Tolmans Hill is a suburb of Hobart, Tasmania, Australia. It is likely to be the last large scale greenfield suburban development to take place within Hobart city. At the 2011 Australian Census the suburb recorded a population of 568.

The suburb is named after John Gibbs Tolman, a Hobart businessman, who purchased the whole area for just £650 in 1889.

Tolmans Hill was used for grazing up to the 1980s.  In 1991, Hobart City Council approved a subdivision to 415 lots, which acknowledged the need to preserve its bushland character.

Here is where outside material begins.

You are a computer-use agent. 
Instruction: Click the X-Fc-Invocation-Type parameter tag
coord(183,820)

There was much controversy when the Tolmans Hill development was first announced as planning permits were not widely made available to the public. The development involved the removal of most of the non-native vegetation, such as Gorse and Cotoneaster whilst trying to retain as much as possible of the endemic vegetation that covered Tolmans Hill. This was a difficult task given during the early years of Hobart Town the hill was deforested on a regular basis.  Then in later years large deliberately lit fires occurred every two to three years. The developers created the Tolmans Hill Local Area Plan as part of its original application to the Hobart City Council. Many restrictions have been placed on land owners regarding re-vegetation, site disturbance, and visual impact.  One condition contained in the stringent Tolmans Hill plan is that in certain parts of the suburb, trees cannot be removed without an amendment to the development permit. This requires an application to the council and a payment for an arborist's report.

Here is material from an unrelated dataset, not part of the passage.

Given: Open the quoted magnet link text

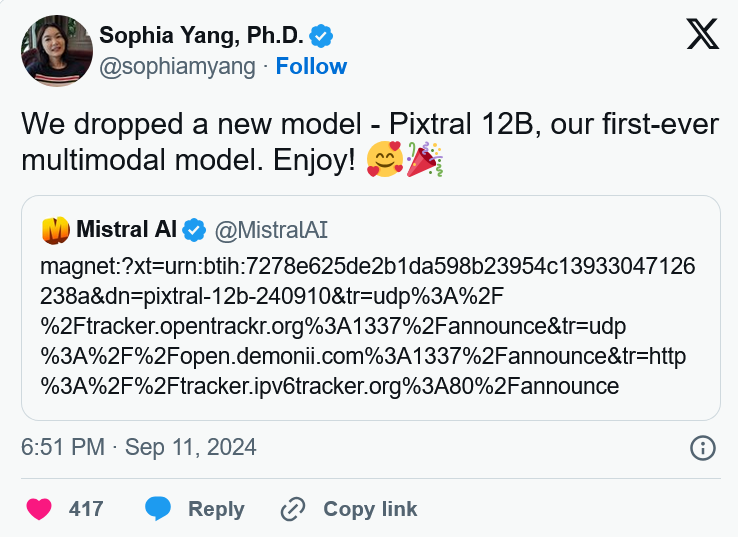Looking at the screenshot, I should click(x=368, y=326).
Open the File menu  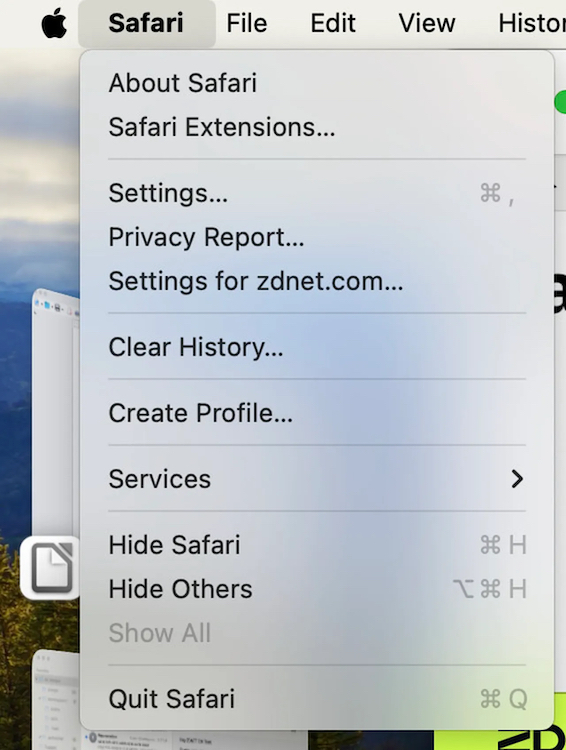(x=246, y=23)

As the Hill features prominently upon the skyline of Hobart, a major impact has been seen by many residents of Greater Hobart, however due to the re-vegetation requirements placed on home builders this impact is being reduced over the years.  After the development was allowed to proceed, a movement to protect the Hobart skyline was initiated, as demonstrated in DPIWE (Urban Skylines and Hillfaces Committee), 2000, Planning Guidelines: Urban Skylines and Hillfaces ).  Much of the land that is now bounded by bushland upon the hills of Hobart has very heavy building restrictions in place, as a result of the Tolmans Hill project and the influence of the plan on urban planners. It is claimed that this development has set a new progressive and environmentally sensitive benchmark in Tasmania for other developers.